Fonctionnement de l’oreille

90% des messages sensoriels qui stimulent notre cerveau dont le mouvement et le toucher impliquent notre oreille ! L’oreille a ainsi pour fonction d’être un système d’intégration sensoriel.
Les actions de correction de la Méthode Tomatis® vont agir de façon simultanée sur les trois fonctions essentielles de l’oreille que sont l’équilibre, la dynamisation et l’audition.

LA FONCTION D’ÉQUILIBRE

Elle dépend du vestibule, partie de l’oreille interne qui informe le cerveau du moindre mouvement corporel. L’oreille intervient donc dans le contrôle postural et le maintien de l’équilibre. La Méthode Tomatis®, par son action sur le vestibule, permet au corps de retrouver sa verticalité, au squelette de se repositionner. En effet, sous l’effet prolongé de séances d’écoute, la cohérence des messages envoyés au cerveau par le vestibule de l’oreille droite et de l’oreille gauche est harmonisée. On observe ainsi des réponses motrices moins anarchiques, plus fluides et mieux organisées. L’action sur les troubles psychomoteurs est dès lors évidente. Par ailleurs, le vestibule participe de façon fondamentale à l’intégration des rythmes à la fois musicaux et linguistiques de par ses nombreuses connections qu’il entretient avec le cerveau.
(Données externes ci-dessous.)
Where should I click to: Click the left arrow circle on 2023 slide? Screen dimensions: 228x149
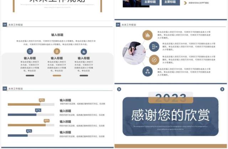pos(119,89)
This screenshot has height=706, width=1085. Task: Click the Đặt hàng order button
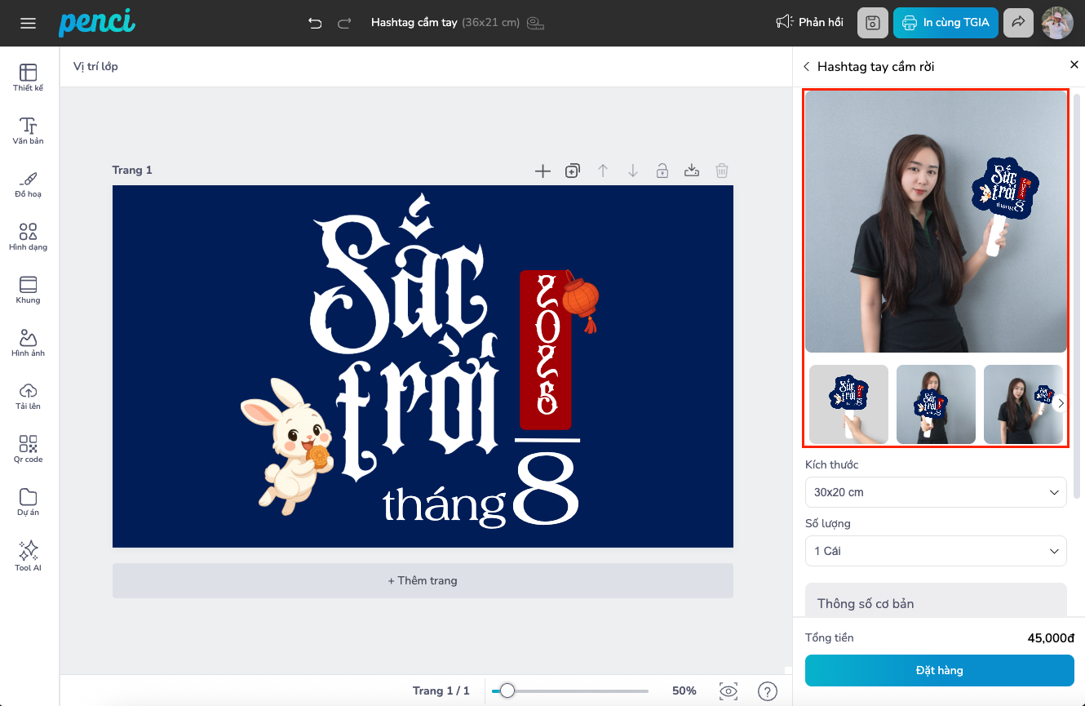pyautogui.click(x=939, y=670)
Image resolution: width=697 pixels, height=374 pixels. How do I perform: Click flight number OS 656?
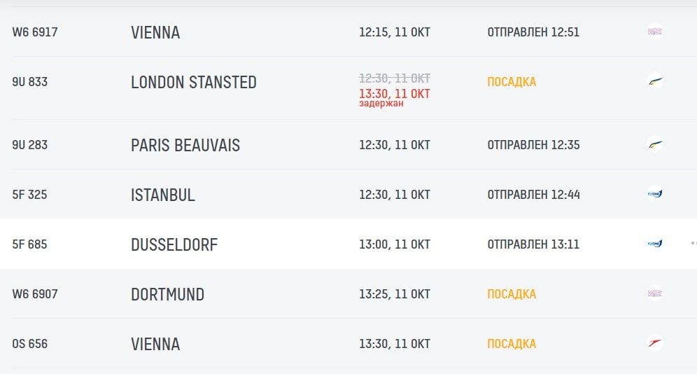(x=29, y=344)
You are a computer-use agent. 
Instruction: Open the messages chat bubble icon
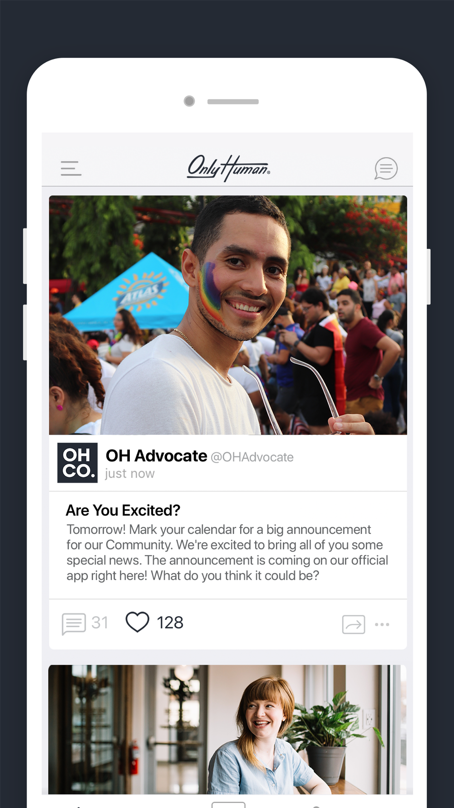[386, 169]
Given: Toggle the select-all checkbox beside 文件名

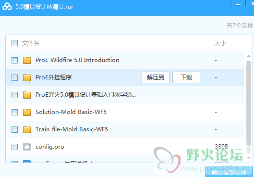Looking at the screenshot, I should click(14, 43).
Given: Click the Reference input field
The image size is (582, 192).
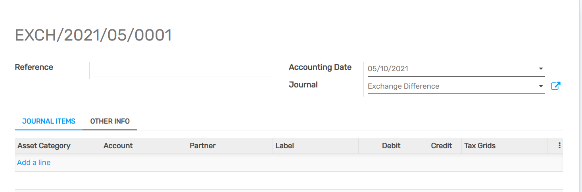Looking at the screenshot, I should pyautogui.click(x=182, y=69).
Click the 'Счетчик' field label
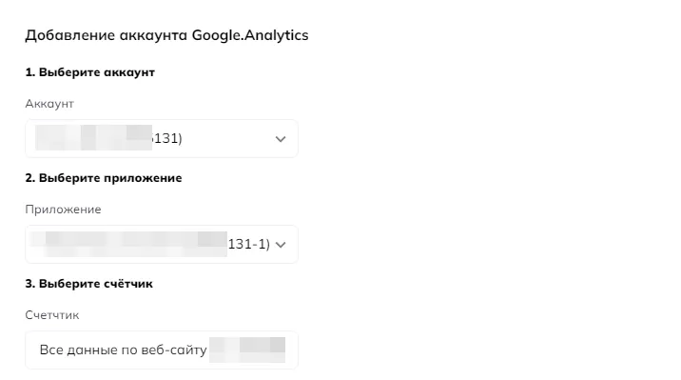 point(52,315)
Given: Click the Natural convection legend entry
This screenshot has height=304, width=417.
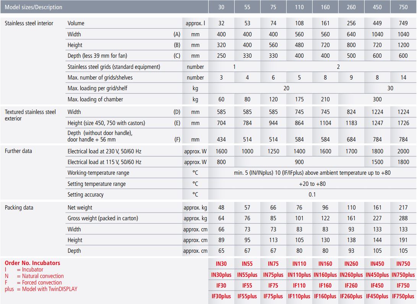Looking at the screenshot, I should pos(43,276).
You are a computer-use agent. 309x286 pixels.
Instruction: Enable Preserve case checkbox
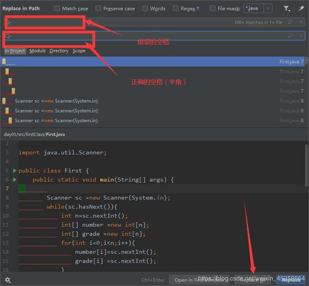[98, 8]
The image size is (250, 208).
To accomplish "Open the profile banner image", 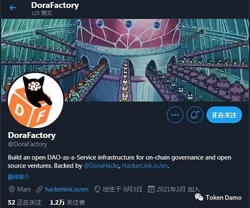I will [x=125, y=60].
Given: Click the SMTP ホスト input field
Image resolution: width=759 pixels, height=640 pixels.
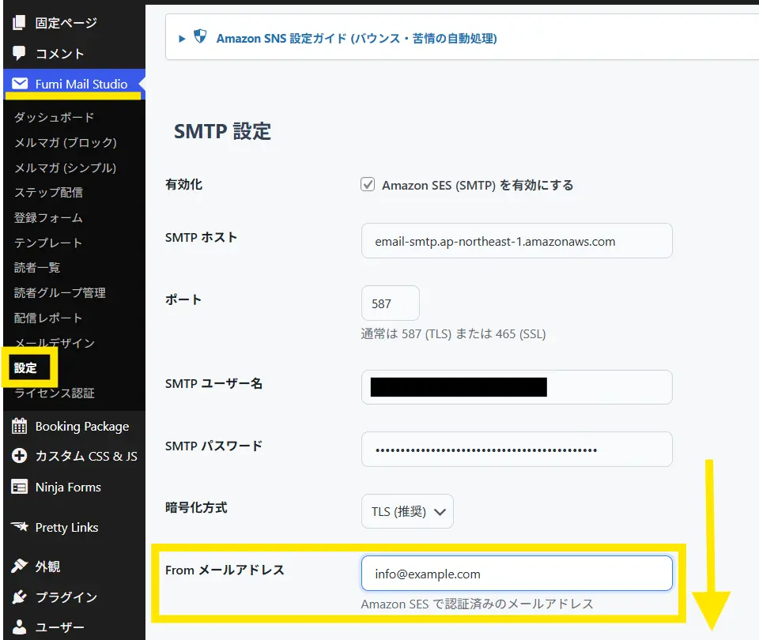Looking at the screenshot, I should click(516, 241).
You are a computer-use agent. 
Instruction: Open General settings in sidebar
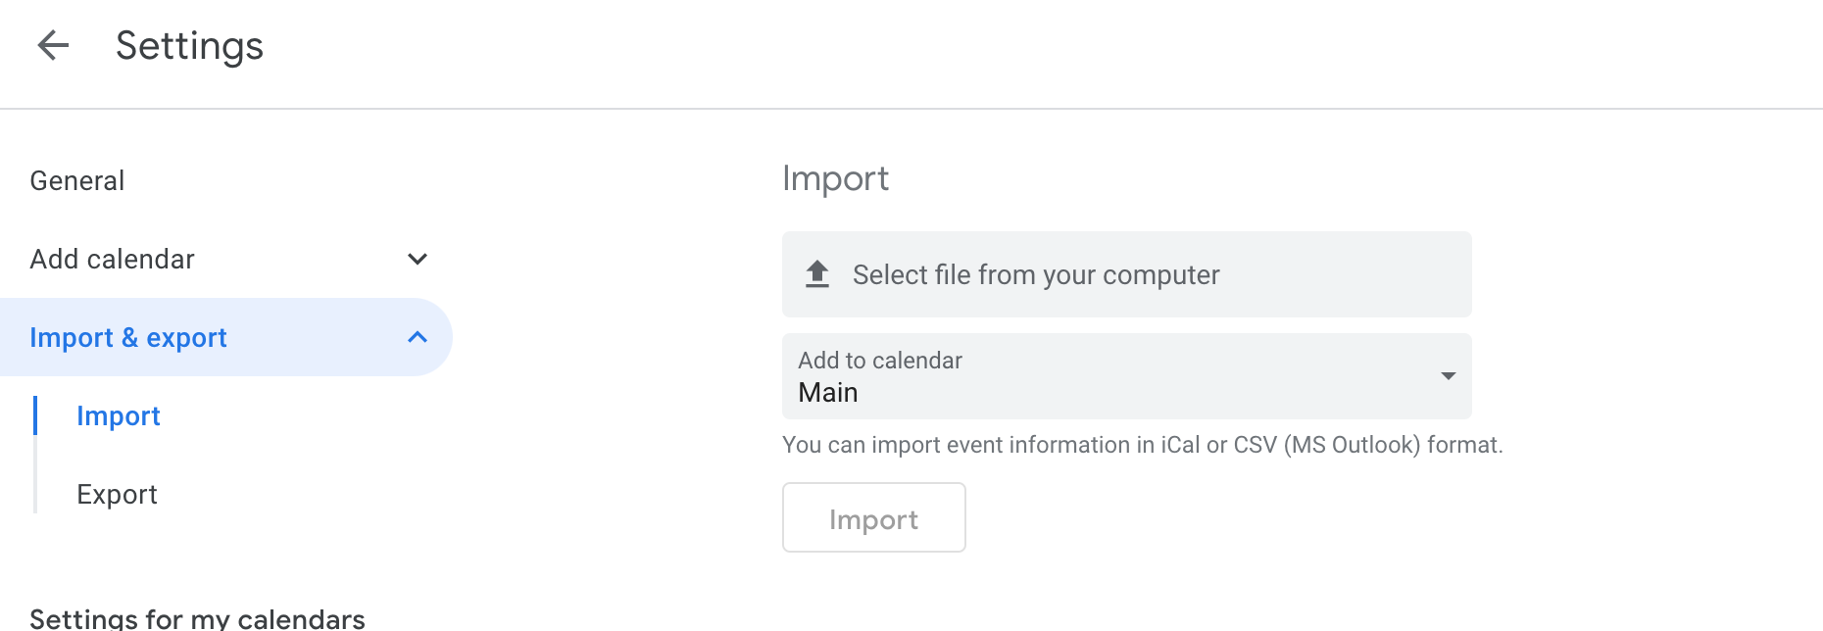click(x=77, y=180)
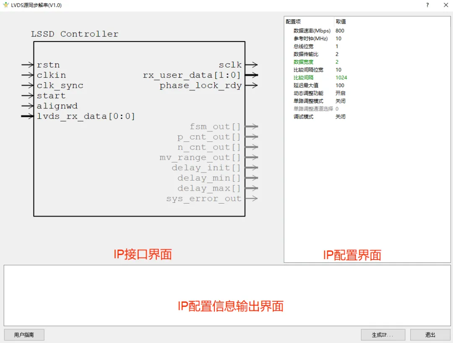Toggle the 调试模式 关闭 setting
The image size is (453, 343).
pyautogui.click(x=340, y=117)
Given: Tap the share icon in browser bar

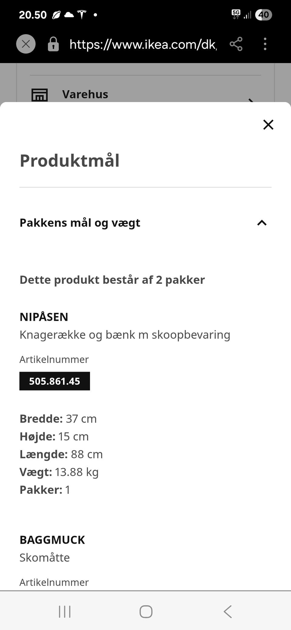Looking at the screenshot, I should (x=236, y=44).
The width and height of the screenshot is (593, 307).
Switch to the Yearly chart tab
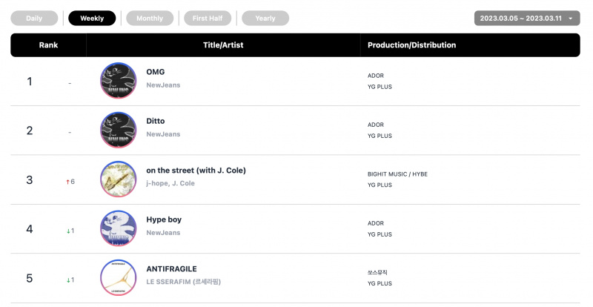click(265, 19)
LA FONCTION DE DYNAMISATION

L’oreille humaine assure une fonction de « charge corticale ». Elle a donc besoin d’être stimulée pour énergiser le cerveau et le corps. Le son est nécessaire pour notre épanouissement personnel. Plus il est riche en harmoniques hautes, plus son effet est efficace. En effet, les sons riches en harmoniques hautes stimulent un vaste réseau nerveux, appelé « formation réticulée », qui contrôle le niveau d’activité globale de l’activité cérébrale. C’est la raison pour laquelle nous utilisons principalement des concertos pour violons de Mozart dont les effets bénéfiques sont désormais célèbres.

Nous utilisons également des chants grégoriens dont le rythme si particulier joue un rôle apaisant avéré.

LA FONCTION D’AUDITION

Lorsque celle-ci est perturbée, on voit apparaître non seulement des troubles de discrimination, de spatialisation, de la latéralisation auditive mais aussi une perte de la capacité à extraire un message sonore du bruit environnant. Le sujet est ainsi soumis à une multitude d’informations qu’il perçoit de façon plus ou moins altérée. La compréhension des messages ne peut alors se faire qu’au prix d’efforts très importants, ce qui engendre des erreurs, une fatigue sans cesse croissante, une irritabilité et, finalement une fermeture sur soi. L’environnement est ainsi vécu comme problématique. Dans ces conditions, il est évident que l’attention et la mémorisation ne peuvent être que déficientes.